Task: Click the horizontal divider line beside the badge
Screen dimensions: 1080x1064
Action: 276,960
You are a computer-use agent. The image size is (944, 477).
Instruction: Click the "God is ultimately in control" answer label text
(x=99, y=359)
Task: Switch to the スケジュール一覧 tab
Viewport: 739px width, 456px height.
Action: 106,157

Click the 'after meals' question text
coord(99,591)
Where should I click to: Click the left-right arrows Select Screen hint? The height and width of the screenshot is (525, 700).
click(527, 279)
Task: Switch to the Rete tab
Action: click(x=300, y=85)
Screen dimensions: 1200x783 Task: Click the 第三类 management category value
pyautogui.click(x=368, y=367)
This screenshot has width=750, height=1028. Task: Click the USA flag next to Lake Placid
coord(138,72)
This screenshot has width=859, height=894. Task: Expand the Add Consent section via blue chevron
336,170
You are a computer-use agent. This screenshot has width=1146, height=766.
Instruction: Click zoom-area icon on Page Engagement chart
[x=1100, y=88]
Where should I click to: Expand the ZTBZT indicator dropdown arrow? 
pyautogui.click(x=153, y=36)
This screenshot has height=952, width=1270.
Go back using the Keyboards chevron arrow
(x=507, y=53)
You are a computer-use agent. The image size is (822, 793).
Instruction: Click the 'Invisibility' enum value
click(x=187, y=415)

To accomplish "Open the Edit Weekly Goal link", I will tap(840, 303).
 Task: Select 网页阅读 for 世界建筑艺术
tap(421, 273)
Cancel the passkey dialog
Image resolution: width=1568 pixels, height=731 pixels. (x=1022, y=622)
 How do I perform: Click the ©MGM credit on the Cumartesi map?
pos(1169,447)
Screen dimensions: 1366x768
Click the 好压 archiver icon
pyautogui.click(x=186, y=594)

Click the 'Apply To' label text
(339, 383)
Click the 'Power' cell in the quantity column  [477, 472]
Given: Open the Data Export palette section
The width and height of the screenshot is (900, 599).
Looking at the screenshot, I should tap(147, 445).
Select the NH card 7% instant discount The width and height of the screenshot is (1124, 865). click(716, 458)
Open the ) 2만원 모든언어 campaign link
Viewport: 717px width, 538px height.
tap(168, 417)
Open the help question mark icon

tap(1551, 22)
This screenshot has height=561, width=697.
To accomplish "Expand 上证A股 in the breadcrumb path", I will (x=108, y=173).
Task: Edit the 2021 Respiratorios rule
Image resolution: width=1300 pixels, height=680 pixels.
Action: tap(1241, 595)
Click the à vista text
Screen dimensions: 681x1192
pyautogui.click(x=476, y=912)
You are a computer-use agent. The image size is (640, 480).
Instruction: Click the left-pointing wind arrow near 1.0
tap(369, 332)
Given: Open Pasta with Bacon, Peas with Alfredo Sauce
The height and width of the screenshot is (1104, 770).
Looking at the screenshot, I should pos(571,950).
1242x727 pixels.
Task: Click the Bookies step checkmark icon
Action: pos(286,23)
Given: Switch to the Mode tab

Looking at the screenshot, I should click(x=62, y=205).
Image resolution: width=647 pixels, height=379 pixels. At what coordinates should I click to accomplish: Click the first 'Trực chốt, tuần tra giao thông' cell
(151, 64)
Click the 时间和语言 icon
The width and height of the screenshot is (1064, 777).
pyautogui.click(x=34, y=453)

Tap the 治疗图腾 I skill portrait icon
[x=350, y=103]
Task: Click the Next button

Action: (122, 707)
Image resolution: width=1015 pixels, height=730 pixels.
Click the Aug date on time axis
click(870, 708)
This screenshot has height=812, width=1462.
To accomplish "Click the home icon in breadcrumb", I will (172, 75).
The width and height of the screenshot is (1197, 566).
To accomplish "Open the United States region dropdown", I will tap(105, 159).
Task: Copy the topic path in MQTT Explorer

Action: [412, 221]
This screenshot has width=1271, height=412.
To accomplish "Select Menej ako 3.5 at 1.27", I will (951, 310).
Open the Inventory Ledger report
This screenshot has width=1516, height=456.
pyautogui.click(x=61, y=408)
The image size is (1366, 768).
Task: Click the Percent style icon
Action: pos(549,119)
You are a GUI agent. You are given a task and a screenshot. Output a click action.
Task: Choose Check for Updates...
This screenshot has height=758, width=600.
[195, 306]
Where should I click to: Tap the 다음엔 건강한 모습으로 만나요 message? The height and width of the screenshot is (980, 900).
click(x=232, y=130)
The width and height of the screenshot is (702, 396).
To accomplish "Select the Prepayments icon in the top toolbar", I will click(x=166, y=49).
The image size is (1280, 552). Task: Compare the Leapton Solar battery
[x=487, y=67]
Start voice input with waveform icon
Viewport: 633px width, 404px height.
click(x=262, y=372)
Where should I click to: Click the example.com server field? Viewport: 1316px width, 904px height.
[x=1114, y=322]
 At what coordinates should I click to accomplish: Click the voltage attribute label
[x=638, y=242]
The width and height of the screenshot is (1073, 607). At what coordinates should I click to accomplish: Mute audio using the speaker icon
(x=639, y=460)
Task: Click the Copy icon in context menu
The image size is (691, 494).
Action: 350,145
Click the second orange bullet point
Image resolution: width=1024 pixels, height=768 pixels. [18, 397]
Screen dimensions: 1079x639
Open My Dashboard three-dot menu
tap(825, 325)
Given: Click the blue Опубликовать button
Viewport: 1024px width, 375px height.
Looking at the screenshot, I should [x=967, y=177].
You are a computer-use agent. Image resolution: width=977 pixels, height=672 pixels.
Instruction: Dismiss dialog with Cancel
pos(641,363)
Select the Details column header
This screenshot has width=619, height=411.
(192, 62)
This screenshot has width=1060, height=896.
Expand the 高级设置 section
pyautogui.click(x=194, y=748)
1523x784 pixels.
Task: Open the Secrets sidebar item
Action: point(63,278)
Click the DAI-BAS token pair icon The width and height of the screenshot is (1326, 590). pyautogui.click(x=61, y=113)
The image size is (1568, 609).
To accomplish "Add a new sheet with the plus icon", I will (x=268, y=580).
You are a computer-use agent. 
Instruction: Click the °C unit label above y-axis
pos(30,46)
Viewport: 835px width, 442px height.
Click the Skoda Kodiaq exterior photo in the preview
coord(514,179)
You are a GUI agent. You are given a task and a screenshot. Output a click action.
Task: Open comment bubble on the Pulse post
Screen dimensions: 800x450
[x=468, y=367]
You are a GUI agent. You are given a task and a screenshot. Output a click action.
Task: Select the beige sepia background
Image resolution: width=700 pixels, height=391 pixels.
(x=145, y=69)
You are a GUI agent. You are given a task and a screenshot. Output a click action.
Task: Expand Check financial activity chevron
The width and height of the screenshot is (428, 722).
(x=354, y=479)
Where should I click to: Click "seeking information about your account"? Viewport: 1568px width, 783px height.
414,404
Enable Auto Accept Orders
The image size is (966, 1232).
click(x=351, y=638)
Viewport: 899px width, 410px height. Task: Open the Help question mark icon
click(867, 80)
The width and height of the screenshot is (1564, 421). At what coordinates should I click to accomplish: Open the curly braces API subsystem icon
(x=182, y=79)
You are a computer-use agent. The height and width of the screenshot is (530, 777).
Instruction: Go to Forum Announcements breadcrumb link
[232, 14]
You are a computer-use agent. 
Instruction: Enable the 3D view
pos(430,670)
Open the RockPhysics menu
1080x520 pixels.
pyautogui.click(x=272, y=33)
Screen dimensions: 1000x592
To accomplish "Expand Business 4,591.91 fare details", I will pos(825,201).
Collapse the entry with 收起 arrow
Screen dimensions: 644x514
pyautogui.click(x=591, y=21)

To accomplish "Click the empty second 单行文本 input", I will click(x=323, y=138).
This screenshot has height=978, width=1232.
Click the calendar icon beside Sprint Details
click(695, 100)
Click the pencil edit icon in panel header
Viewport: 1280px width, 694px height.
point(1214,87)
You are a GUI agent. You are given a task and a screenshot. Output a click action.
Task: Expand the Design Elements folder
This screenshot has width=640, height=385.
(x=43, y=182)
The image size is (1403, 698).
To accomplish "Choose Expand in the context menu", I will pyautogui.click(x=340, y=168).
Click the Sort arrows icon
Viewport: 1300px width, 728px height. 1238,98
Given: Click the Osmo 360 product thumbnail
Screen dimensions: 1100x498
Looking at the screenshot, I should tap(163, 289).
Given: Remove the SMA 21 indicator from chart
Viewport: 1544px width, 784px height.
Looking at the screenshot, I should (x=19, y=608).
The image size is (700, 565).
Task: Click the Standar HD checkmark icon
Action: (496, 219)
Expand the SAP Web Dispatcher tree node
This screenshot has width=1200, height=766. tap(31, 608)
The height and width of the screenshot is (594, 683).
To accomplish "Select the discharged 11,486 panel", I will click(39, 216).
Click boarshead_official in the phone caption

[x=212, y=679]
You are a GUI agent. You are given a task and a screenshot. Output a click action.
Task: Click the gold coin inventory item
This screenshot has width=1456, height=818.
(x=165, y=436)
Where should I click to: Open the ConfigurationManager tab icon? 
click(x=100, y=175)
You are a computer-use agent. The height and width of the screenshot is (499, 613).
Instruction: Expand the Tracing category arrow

---

• What the task asks
Anywhere the listing shows the word "computer", copy the full line.

• Reply
You are a computer-use agent. The image size is (944, 477).
You are a computer-use agent. This screenshot has width=1146, height=766.
You are a computer-use agent. The image size is (822, 793).
You are a computer-use agent. The image size is (640, 480).
You are a computer-use agent. Image resolution: width=977 pixels, height=672 pixels.
You are a computer-use agent. 
You are a computer-use agent. The height and width of the screenshot is (530, 777).
You are a computer-use agent. 
You are a computer-use agent. The height and width of the screenshot is (499, 613).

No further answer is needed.